Sua risada me faz sorrir e seus dedos quentes em minhas costas nuas me dão a sensação de estar acolhida. Eu amava esses momentos.

— Não pode oferecer esse tipo de tentação logo antes de eu conhecer o seu pai — pede, beijando meu pescoço exposto. — Meu pau vai ficar duro e ele vai perceber.

Esse pensamento me faz sorrir.

— Okay, me desculpe — digo, me afastando de volta pro espelho. — Pense em outra coisa, sei lá, polvos.

— Polvos?

— Eles são moles e nojentos — explico mas Rafe ainda parecia avesso com a ideia. — Olha, eu estou tentando te ajudar.

Rafe se senta na cama e então corre os olhos por todo meu corpo. Ele morde o lábio inferior.

— Então não devia ter botado um vestido tão justo.

Confesso que estava começando a sentir calor.

— Eu vou ficar longe de você — garanto, parando de olhar pra ele através de seu reflexo.

Eu devia ficar longe dele pelo seu bem e principalmente pelo meu. Meu pai farejava fogo adolescente como um cão treinado. Uma vez emprestei minha cama pro JJ usar com uma garota e bem... O meu pai apareceu, é claro.

— Eu sinto seu cheiro mesmo se você estiver do outro lado da sala — murmura, me provocando.

Me viro pra ele com um olhar misericordioso.

— Rafe...

Rafe suspira e se deita na cama, deixando seus pés apoiados no chão.

— Só estou enchendo o seu saco. Isso nunca me aconteceu antes e... Acho que estou nervoso.

Sua preocupação me faz sorrir e me aproximo dele com cuidado para não acabarmos nus nessa cama.

— Você acha? Não parou quieto desde quando chegou.

— Será que ele vai gostar do vinho e dos chocolates? — pergunta, seus olhos azuis pareciam escuros e um tanto preocupados.

Eu também estava mas não queria demonstrar nada disso. Pelo o que minha mãe havia falado Rafe não lida bem com rejeição e meu pai podia ser bem difícil quando quer, é simplesmente o jeito dele. Sempre foi assim.

— Claro que vai — garanto, me sentando.

Ele ergue o tronco pra ficar ao meu lado.
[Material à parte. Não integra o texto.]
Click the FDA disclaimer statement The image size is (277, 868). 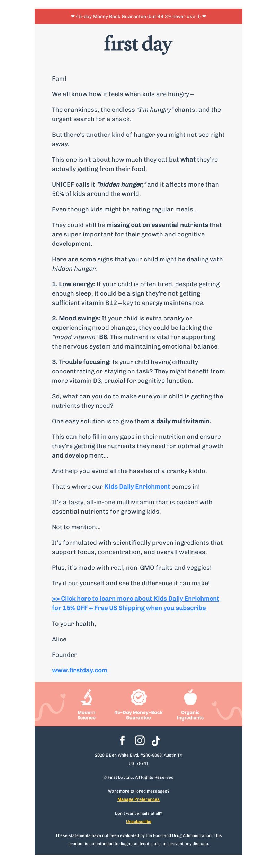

— Eu não comprei o melhor, fiquei com medo dele achar que estou querendo me exibir mas agora ele pode achar o contrário. Pode achar que não merece o melhor.

Dou risada.

— Você está surtando atoa — digo, levando minha mão ao seu rosto. — Meu pai bebe cervejas de dois dólares, pode ter certeza que não vai se importar com isso.

Ele suspira e coloca sua mão contra a minha, depois a puxa pra perto de sua boca até que meus dedos estejam contra seus lábios. Meu coração derrete com seu gesto de carinho.

— Certo — diz, ainda segurando minha mão.

O puxo para ficarmos de pé.

— Vamos.

Descemos as escadas e entramos pela porta de vidro que dava na nossa sala conjugada com a cozinha. As cortinas estavam abertas dando vista pro lado de fora. Puxo Rafe pela mão já que no momento ele parecia mais lento que o normal.

— Oi pai — digo, entrando na cozinha. — O cheiro está maravilhoso.

Meu pai não cozinhava mais frequentemente por conta da coluna e isso era realmente uma pena. Eu não era tão boa na cozinha quanto ele o que rendia algumas gororobas bem ruins quando o dia era ruim e algo bom e básico em dias bons. Hoje ele havia feito uma excessão e eu o ajudei a deixar tudo no jeito para que ele conseguisse servir algo que gostasse. Papai sempre cozinhava para receber as pessoas antes do acidente.

— Ah, que bom que gostou! — diz, mexendo o caldo na panela. — Camarões. Comprei com o Heyward, fresquinhos.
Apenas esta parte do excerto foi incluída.